**DATA FOR PROCESSING:**

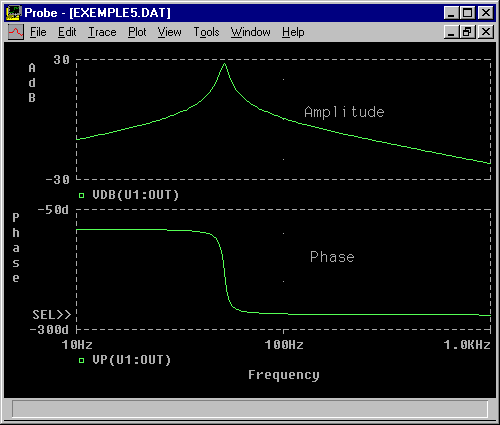Open the Plot menu

pyautogui.click(x=137, y=32)
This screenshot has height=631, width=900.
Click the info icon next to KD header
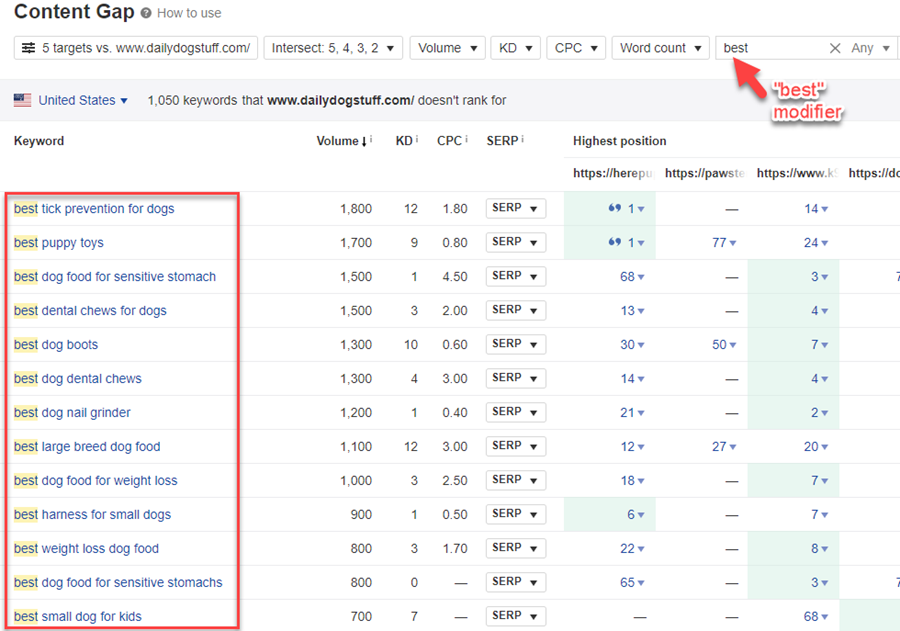point(417,141)
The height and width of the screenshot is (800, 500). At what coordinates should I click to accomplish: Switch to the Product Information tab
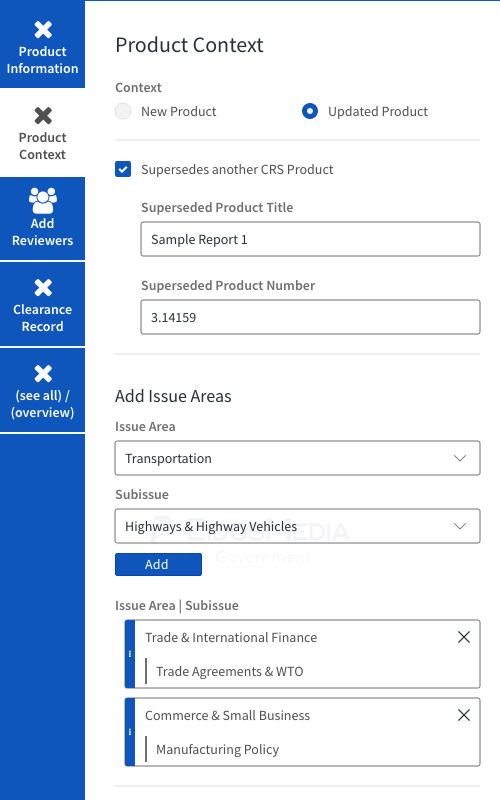(42, 45)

**GIVEN EXERCISE:** Turn the entries above into a JSON list of strings, one string per line, skipping blank lines. Leave the pictures out.

**CORRECT ANSWER:**
[
  "Open the Plot menu",
  "pyautogui.click(x=137, y=32)",
  "This screenshot has height=631, width=900.",
  "Click the info icon next to KD header",
  "point(417,141)",
  "The height and width of the screenshot is (800, 500). At what coordinates should I click to accomplish: Switch to the Product Information tab",
  "(42, 45)"
]